Yes users can always install DoH on their own machines to try to bypass network policy, just like they can install VPN software to do the same. As with VPN software, admins can address it without having to try to separate out and not impact normal DNS traffic at the same time. They may have to disrupt normal Web traffic for machines using DoH software, but but the disruption can be limited to those machines rather than being necessary for all policy-compliant machines.

And I simply don't care for the attitude of treating HTTP/HTTPS as a replacement for TCP. The more we do it the more fragile things become and that's never a good thing.

"I don't see use of port 443 By Patrick Mevzek  –  Dec 18, 2019 1:44 am PDT

"I don't see use of port 443 as a gain, rather a downside. [..] And I simply don't care for the attitude of treating HTTP/HTTPS as a replacement for TCP. " Maybe, but proponents of DoH see it as a gain. The debate on how bad it is to have all Internet now running over HTTP(S) instead of TCP/IP (until QUIC maybe?) is an old one, and a lost one already. Many protocols use HTTPS exactly to not be hindered by various network rules, as 443 is almost never filtered. I am not saying any of this is good (or bad), just stating the facts.

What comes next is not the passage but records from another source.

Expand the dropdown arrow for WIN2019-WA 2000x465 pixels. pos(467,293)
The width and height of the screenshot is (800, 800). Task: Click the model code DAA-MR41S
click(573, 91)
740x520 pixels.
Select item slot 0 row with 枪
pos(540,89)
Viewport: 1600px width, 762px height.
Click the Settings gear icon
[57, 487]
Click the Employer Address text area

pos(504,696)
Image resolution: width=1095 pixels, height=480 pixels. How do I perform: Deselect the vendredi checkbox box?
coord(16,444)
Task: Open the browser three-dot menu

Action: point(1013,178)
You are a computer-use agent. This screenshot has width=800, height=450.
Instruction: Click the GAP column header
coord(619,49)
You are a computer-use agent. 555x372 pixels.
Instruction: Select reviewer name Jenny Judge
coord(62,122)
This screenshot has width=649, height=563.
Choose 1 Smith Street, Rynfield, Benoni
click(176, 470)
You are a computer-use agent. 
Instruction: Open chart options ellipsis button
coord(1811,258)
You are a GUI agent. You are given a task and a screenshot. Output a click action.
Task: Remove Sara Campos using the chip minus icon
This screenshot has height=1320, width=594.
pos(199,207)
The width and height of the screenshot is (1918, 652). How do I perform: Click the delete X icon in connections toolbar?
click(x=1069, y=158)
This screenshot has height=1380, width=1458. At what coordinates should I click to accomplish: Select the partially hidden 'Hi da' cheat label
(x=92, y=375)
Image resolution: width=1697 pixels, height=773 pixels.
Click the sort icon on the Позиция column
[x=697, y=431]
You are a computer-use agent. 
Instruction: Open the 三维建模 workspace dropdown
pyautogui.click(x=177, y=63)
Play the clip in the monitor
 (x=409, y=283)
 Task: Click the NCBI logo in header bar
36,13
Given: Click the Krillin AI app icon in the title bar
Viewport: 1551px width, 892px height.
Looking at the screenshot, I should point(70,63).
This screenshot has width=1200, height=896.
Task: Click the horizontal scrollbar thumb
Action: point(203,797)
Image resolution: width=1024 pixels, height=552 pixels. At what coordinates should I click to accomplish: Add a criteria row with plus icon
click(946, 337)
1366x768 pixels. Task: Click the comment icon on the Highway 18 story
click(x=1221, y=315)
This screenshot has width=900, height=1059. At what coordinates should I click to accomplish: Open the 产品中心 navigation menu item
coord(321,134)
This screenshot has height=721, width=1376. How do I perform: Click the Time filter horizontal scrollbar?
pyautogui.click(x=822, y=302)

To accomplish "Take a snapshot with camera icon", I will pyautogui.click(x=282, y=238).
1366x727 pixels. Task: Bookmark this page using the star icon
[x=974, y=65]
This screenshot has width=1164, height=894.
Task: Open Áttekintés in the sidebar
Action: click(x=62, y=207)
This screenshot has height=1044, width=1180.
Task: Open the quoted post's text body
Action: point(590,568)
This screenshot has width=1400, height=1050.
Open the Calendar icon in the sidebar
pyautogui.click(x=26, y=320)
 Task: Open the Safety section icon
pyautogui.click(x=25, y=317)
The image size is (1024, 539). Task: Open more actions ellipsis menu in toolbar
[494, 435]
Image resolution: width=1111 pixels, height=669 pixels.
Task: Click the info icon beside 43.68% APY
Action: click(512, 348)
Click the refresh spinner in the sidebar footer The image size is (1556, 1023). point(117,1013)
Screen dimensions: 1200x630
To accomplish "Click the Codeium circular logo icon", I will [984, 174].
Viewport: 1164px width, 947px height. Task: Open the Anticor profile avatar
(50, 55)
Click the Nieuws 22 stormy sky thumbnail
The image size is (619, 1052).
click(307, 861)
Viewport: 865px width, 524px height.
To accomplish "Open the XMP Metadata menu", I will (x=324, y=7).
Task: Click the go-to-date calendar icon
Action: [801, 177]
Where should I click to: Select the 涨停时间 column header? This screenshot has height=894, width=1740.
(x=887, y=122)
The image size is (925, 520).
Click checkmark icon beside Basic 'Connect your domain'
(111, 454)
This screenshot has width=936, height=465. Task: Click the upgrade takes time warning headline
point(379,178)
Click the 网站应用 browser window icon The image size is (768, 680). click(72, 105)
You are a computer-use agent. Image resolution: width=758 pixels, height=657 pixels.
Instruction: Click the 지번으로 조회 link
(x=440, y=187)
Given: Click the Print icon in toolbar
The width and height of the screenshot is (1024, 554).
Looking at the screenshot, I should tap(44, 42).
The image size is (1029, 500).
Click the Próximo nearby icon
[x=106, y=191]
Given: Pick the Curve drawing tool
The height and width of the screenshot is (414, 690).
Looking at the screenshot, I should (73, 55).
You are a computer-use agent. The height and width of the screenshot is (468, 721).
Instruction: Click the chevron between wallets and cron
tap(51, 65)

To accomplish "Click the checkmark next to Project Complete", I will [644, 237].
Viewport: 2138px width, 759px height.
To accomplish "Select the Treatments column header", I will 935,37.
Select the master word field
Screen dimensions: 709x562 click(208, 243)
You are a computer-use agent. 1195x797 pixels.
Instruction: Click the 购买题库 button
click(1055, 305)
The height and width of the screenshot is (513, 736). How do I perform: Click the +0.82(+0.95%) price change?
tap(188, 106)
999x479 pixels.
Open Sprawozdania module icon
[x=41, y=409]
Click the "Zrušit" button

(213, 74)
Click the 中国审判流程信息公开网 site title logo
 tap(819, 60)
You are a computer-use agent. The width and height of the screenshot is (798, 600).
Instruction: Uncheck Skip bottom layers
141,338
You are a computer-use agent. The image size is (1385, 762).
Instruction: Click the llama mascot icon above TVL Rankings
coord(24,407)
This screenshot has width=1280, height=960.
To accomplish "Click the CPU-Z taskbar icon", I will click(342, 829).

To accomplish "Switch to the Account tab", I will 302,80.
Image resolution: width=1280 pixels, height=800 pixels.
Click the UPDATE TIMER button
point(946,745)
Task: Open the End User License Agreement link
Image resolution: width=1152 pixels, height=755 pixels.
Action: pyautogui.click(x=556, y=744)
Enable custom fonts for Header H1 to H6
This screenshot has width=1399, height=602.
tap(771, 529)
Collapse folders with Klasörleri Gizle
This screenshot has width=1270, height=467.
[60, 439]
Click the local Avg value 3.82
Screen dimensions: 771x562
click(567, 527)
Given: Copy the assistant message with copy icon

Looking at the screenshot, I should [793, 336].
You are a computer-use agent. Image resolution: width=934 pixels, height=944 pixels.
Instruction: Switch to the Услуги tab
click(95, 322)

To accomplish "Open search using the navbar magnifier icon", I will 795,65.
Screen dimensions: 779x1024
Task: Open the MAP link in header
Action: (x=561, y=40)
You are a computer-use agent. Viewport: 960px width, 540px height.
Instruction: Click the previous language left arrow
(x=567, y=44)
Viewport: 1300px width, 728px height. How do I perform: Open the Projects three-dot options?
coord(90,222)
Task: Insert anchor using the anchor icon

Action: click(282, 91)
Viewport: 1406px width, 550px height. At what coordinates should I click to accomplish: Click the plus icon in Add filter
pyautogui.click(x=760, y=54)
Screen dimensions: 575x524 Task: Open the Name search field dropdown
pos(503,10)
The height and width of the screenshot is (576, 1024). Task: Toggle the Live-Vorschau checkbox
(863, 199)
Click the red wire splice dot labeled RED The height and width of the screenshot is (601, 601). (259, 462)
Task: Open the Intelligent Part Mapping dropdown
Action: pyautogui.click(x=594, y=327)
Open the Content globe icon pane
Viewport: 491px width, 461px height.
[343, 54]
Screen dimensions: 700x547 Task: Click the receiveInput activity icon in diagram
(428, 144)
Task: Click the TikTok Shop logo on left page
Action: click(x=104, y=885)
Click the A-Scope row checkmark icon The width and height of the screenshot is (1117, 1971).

I would dispute port 443. I haven't By Todd Knarr  –  Dec 18, 2019 10:51 am PDT

I would dispute port 443. I haven't seen an enterprise network yet that didn't heavily filter ports 80/443, usually using methods that involve MiTMing TLS which causes innumerable problems with software (eg. you can't use the Microsoft-supported method of installing the Azure CLI on Macs with many enterprise security systems because the TLS library sees the MiTM and rejects the connection as compromised). Running DNS through this minefield seems at best imprudent, at worse a recipe for nightmares. And much of the complexity of the filtering, and the fragility it introduces, is directly _because_ so many protocols attempt to tunnel over 80/443.